PIEDRA MOVEDIZA NUNCA MOHO LA COBIJA
Érase cierto muchacho que al llegar un día a su casa dijo a su madre:
-Me ha dicho el maestro que no hay motivo para que yo vuelva a la escuela, pues no me queda ya nada que aprender.
-¡Bien! -contestó la madre-. Si has terminado ya tus estudios, será cuestión de que te pongas a trabajar. Precisamente conozco a un afilador que necesita un aprendiz; podrás ir allá y trabajar con él.
De perlas le pareció al muchacho la proposición, y a la mañana siguiente se dirigió sin demora a casa del afilador, su futuro patrón.
Anduvo no poco tiempo por el mundo con su amo, afilando cuchillos y tijeras; pero llegó el invierno con sus fríos y sus heladas y comenzó a pensar que la vida de afilador no era tan buena como creyera en un principio, y llevado de esta idea, decidió cambiar de trabajo.
A los pocos días, mientras paseaba sus ocios por las calles de la ciudad, acertó a ver a un sastre que, en el ventanal de su tienda, se aplicaba a la costura.
"¡Éste sí que es trabajo que me gustaría!, pensó. Me haré sastre..."
Y, llevado de esta idea, abandonó a su amo y comenzó a aprender el arte de cortar y coser vestidos. Durante algún tiempo todo se desenvolvió satisfactoriamente.
"Es indudable que soy un chico afortunado, se decía, al haber encontrado un oficio que tanto me gusta. Ya no sufriré los fríos vientos y los vendavales, ni las rudas tempestades de lluvia y nieve. Se acabó el aterírseme las manos y el hinchárseme los pies de cansancio. Ahora me bastará el sentarme en una habitación cómoda y regalada, y coser todo el día, desde la mañana a la noche".
Pero otra vez volvió a sentirse descontento de su oficio; y hoy por fas, mañana por nefas, es el caso que comenzó a hallar en su nueva ocupación tantos inconvenientes como hallara en la primera.
"En invierno, se decía, no es mal oficio el de sastre, aunque el pasarse todas las horas del día sentado en un banquillo no tiene nada de agradable para los huesos; pero, cuando llegan los meses de verano, con su cálido ambiente, es horrible pensar que he de quedarme trabajando en el interior de una casa, fastidiado, además, por el calor de las planchas. No, no; no lo sufro más; debo buscarme enseguida otro trabajo".
Aquella misma tarde pasó por su calle un regimiento de soldados. ¡Oh! Cuan gallardos aparecían con sus vistosos uniformes.
"Pues no debe de ser aburrida la vida de soldado", pensó el muchacho. Y poco a poco fue naciendo en él la idea de incorporarse al ejército.

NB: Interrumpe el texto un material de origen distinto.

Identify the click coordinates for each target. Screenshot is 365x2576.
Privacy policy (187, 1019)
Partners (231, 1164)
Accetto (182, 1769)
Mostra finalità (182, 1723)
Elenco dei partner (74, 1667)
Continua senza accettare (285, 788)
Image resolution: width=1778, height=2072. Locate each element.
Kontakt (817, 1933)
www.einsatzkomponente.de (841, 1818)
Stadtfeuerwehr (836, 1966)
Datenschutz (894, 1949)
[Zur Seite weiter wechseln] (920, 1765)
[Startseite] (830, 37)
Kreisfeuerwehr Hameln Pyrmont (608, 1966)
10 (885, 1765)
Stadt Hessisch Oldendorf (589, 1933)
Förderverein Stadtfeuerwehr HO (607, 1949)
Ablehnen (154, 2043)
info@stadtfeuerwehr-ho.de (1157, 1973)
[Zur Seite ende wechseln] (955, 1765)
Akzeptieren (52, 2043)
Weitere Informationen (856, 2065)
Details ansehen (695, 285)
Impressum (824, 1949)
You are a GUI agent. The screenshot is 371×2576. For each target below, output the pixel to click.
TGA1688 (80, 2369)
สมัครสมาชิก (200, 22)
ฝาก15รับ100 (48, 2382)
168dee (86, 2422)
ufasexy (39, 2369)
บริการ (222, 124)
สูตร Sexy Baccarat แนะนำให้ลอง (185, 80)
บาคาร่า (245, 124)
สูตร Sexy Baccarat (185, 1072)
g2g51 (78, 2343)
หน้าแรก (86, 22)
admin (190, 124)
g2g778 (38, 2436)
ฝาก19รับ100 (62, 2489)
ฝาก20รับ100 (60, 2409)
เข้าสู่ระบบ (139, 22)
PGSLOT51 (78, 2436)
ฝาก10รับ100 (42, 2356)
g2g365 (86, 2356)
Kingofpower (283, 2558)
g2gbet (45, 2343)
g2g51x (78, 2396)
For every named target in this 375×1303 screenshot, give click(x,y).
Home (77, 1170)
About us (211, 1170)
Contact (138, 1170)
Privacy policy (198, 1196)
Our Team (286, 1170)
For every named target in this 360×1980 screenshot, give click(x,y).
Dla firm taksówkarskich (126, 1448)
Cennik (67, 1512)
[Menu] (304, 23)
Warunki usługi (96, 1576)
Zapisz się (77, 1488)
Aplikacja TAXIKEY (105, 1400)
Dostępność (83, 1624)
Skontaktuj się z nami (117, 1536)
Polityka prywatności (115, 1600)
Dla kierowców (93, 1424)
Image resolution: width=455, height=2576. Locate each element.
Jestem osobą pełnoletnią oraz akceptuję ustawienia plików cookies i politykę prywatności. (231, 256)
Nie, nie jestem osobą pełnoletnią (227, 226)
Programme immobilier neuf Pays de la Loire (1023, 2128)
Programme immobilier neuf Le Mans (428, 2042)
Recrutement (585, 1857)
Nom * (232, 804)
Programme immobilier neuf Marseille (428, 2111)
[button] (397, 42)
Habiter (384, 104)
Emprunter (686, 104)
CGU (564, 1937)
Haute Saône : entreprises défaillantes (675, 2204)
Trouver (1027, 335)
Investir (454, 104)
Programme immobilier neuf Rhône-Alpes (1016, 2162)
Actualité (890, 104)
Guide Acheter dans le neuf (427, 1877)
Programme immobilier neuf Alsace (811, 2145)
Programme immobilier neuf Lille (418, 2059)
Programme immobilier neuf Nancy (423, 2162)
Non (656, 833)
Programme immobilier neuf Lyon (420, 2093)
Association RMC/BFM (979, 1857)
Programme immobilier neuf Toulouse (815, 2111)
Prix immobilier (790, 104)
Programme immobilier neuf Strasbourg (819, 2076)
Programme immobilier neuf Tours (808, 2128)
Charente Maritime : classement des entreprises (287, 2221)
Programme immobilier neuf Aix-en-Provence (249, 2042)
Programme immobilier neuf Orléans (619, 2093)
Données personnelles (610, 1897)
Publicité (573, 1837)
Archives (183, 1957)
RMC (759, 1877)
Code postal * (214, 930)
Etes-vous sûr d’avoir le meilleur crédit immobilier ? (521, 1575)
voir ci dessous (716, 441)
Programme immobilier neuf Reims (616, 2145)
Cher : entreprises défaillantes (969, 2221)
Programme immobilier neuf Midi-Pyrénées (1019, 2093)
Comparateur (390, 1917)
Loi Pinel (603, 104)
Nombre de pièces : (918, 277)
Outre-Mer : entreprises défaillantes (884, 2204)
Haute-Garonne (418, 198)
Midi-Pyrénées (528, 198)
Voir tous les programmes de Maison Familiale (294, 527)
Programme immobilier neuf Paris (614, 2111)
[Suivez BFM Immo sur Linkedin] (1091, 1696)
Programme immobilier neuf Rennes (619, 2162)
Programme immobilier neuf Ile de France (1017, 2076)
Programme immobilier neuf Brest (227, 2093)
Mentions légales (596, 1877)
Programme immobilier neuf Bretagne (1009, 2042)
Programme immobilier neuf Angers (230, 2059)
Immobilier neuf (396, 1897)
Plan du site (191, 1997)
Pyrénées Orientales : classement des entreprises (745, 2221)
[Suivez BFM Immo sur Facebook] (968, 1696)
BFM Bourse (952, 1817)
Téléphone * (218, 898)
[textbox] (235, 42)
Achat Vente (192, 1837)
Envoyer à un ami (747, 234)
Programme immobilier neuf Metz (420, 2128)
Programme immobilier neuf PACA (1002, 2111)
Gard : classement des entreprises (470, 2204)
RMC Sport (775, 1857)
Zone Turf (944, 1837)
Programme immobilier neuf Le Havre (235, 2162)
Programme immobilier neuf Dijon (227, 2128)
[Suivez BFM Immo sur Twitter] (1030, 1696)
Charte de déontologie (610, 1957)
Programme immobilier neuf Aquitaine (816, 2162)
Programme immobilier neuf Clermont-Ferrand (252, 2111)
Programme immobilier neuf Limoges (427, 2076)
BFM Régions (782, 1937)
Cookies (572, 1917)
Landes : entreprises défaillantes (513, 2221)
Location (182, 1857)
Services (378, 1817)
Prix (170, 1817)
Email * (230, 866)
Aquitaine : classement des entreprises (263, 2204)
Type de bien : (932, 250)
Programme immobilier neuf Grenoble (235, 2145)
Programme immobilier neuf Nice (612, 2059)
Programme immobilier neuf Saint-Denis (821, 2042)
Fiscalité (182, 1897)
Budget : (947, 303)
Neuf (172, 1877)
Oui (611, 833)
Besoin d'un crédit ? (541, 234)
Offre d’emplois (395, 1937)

No tardó mucho en descubrir que se había equivocado. La vida de cuartel era muy distinta de lo que él había imaginado. Diariamente había instrucción, maniobras, paseos militares; es decir, trabajo continuo. Los bruñidos sables, los flamígeros plumeros, los flamantes uniformes: todo era preciso tenerlo en orden y limpio. Aquello no era la fácil vida de grandeza y gloria que él había soñado, sino una vida de continuos sacrificios y esfuerzos. ¡Cuántas veces, extenuado por las fatigas del día, hubo de montar la guardia en vez de entregarse al sueño reparador!
Y esta vez su desgracia era mayor, porque no tenía el derecho de abandonar su nuevo oficio cuando le placiera, ya que estaba ligado al servicio de la patria lo menos por siete años;
así que, de grado o por fuerza, hubo de continuar a las órdenes de sus superiores, sacando el mayor partido de su situación, hasta que, cumplidos los años de servicio, pudo abandonarlo, como en efecto lo hizo.
Habíase forjado la ilusión de visitar su pueblo natal, y en cuanto se vio libre, a él enderezó sus pasos. Ya en el camino, oyó decir a un campesino que necesitaba un hombre que le ayudara a recoger la cosecha, y se apresuró a solicitar la ocupación de que hablaba el labrador.
Éste lo miró de arriba abajo, y le preguntó para qué trabajo servía.
-Puedo servir casi para todo -contestó-; he sido afilador, sastre y soldado.
-¡Ah! -replicó el labriego-. Entonces no eres el hombre que yo necesito. Quiero un hombre que sea constante en su modo de trabajar. Si tú fueras así, no habrías comenzado tantos oficios sin seguir ninguno.
Y así anduvo de aquí para allá, oyendo siempre la misma cantilena, sin encontrar quien quisiera emplear a un hombre que había aprendido un poco de cada cosa, sin saber nada bien.
Y así se pasaron los años, sin conseguir encontrar jamás un sitio estable don de ganarse la vida.